WHAT THE TASK REQUIRES:
Produce a word-for-word copy of the line that contains "Task: Click the trousers length value 38.4" and each line after it through the end of the material, omitting pictures and all other lines.

+++ RECORDS TO USE +++

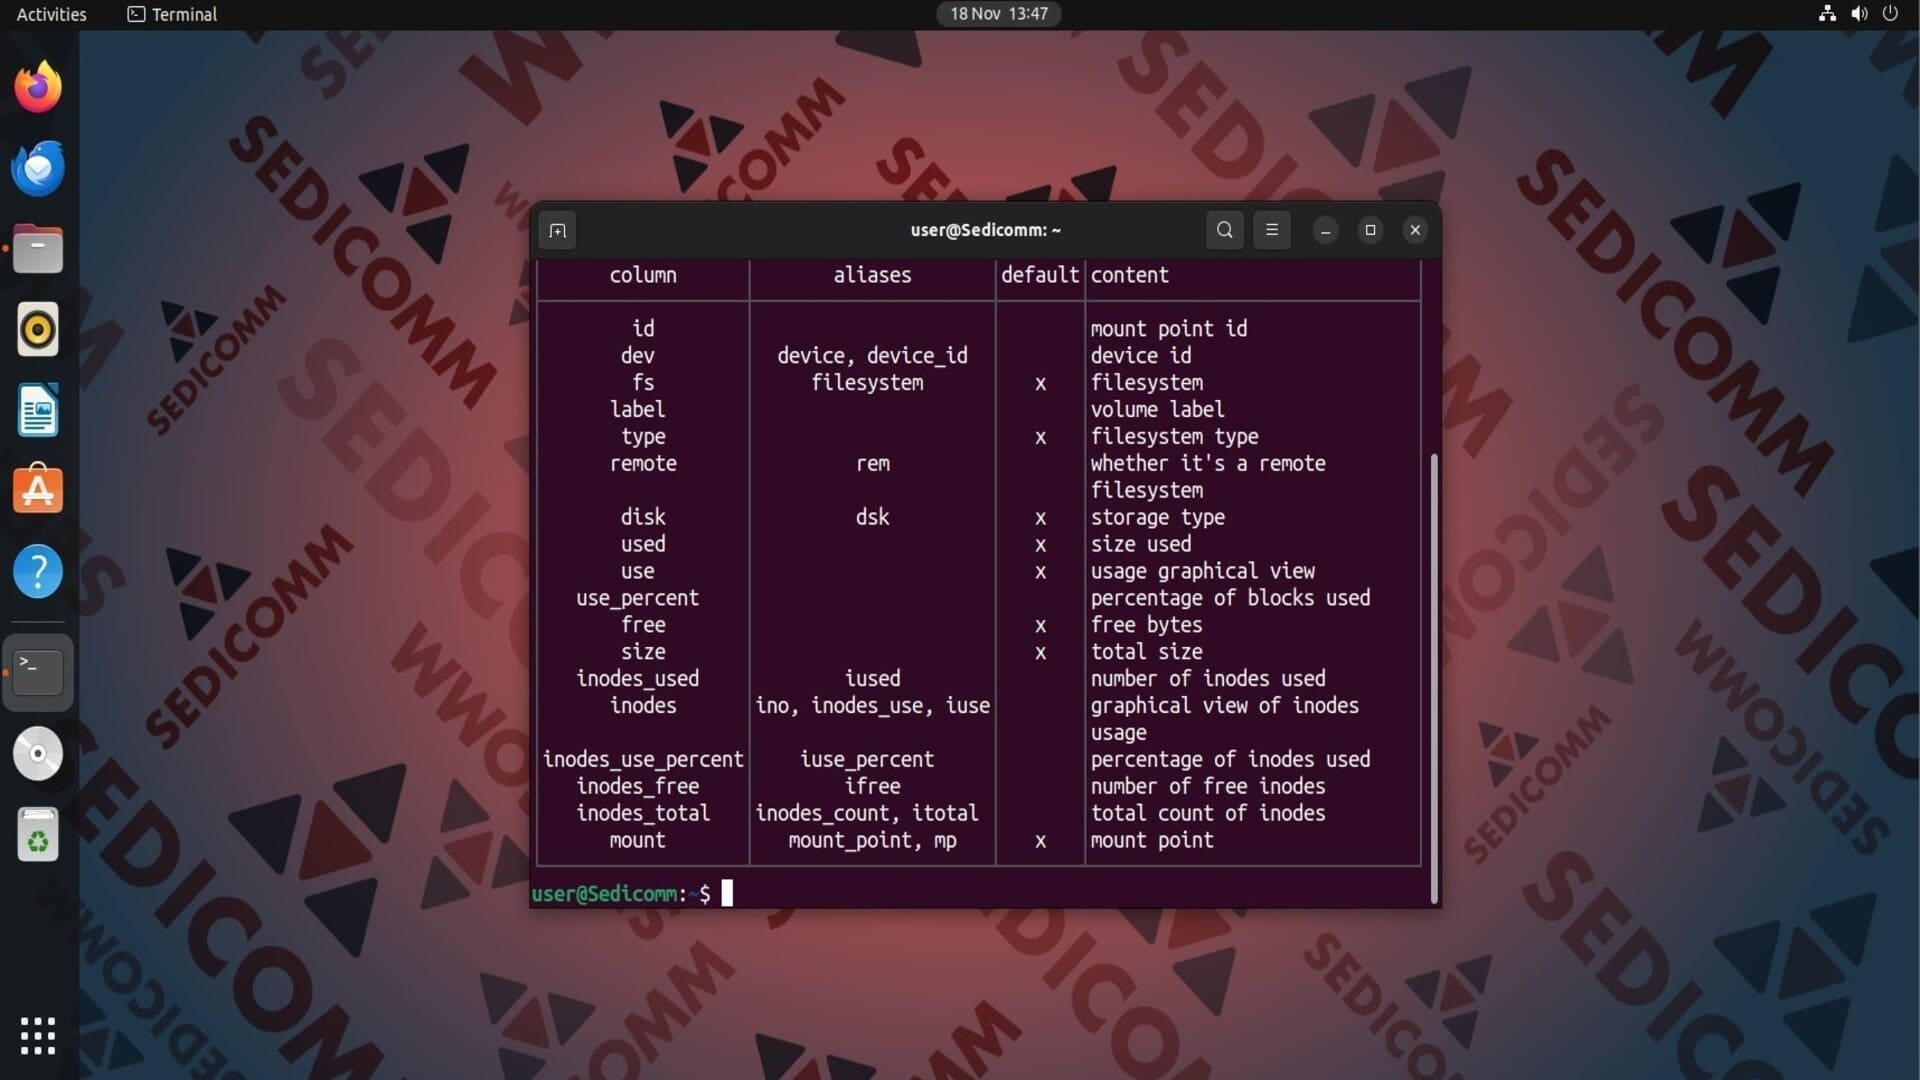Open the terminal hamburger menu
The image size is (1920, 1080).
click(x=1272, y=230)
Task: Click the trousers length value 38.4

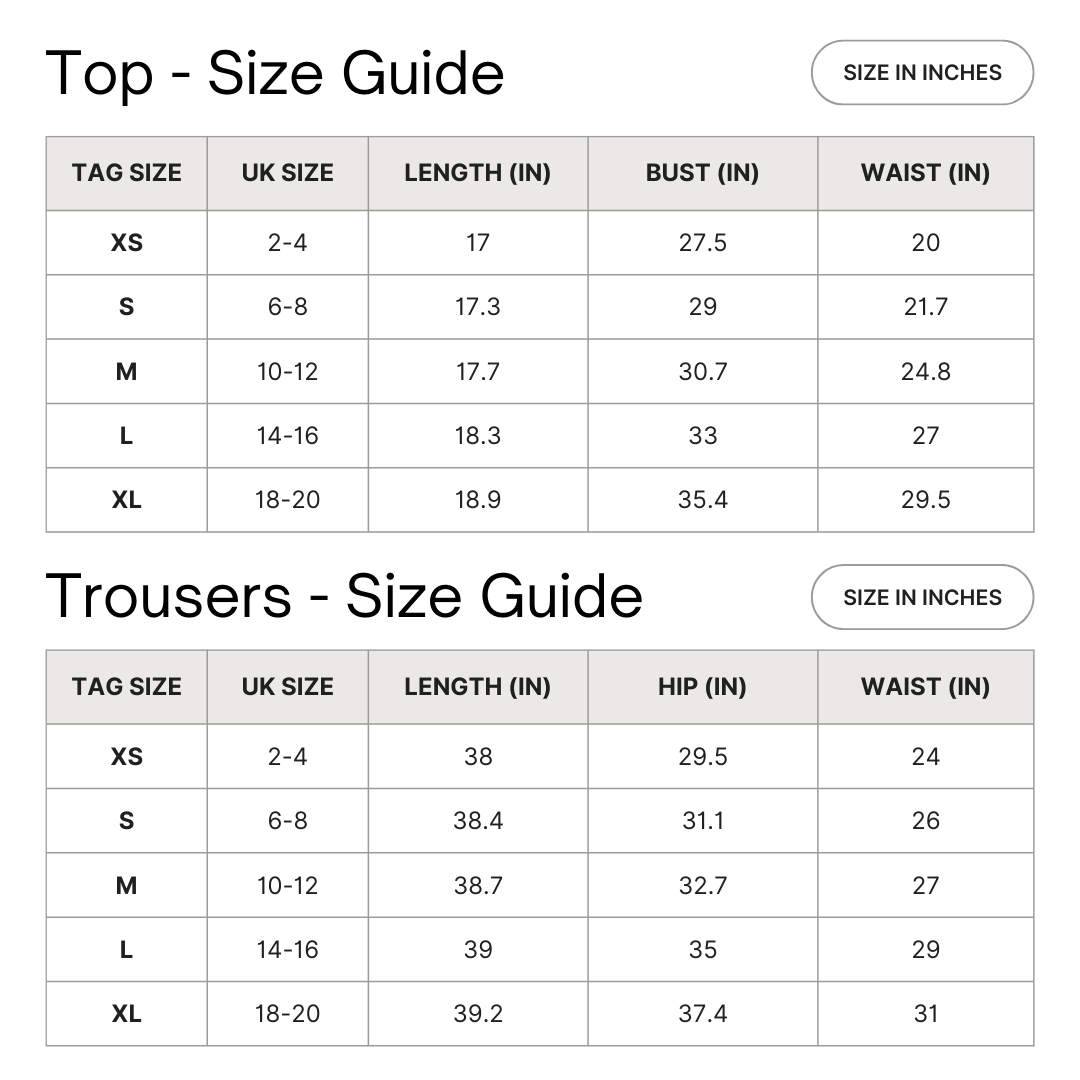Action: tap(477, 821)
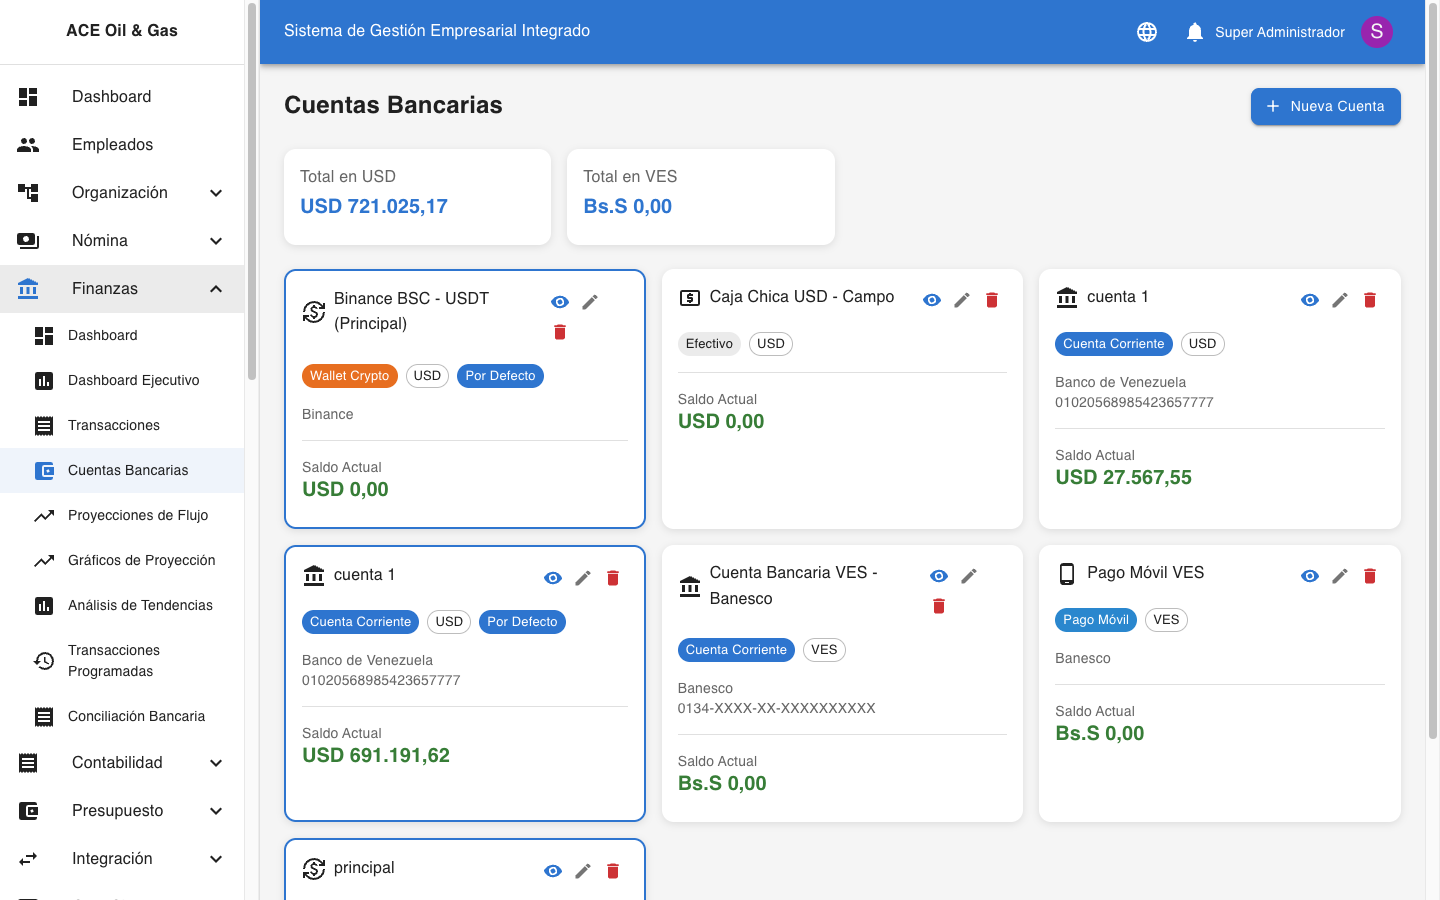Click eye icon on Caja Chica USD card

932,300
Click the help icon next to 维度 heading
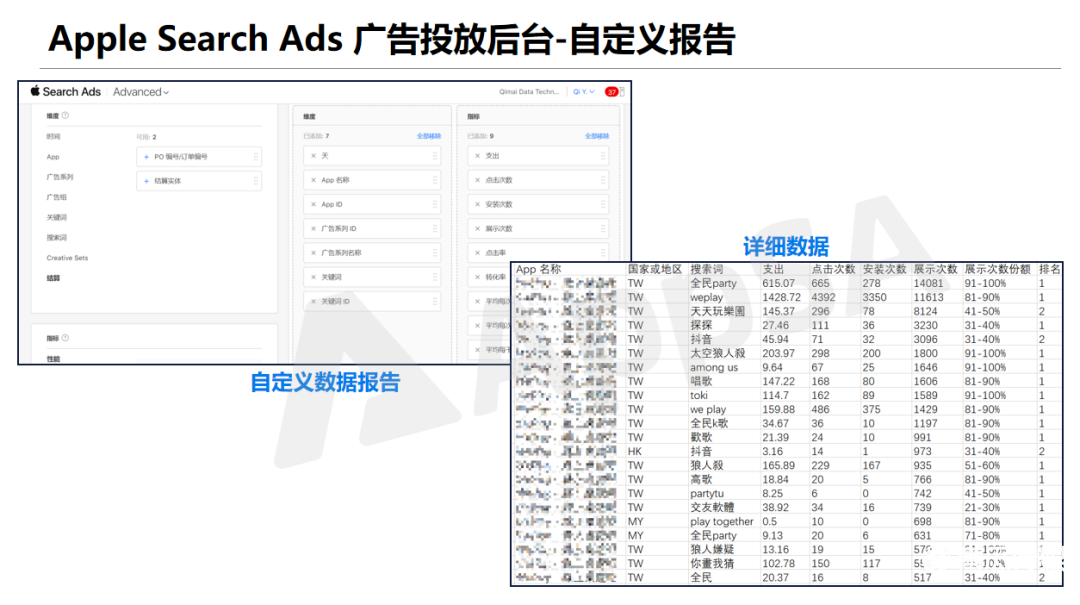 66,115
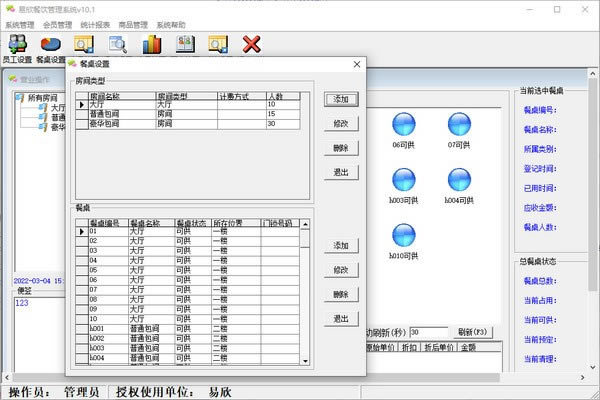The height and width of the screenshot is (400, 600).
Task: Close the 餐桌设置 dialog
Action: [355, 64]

+++

WRITTEN RESPONSE:
Task: Click the trousers length value 38.4

Action: tap(477, 821)
Click eye icon on Caja Chica USD card

932,300
Click the help icon next to 维度 heading
 66,115
The height and width of the screenshot is (400, 600).
Task: Close the 餐桌设置 dialog
Action: [355, 64]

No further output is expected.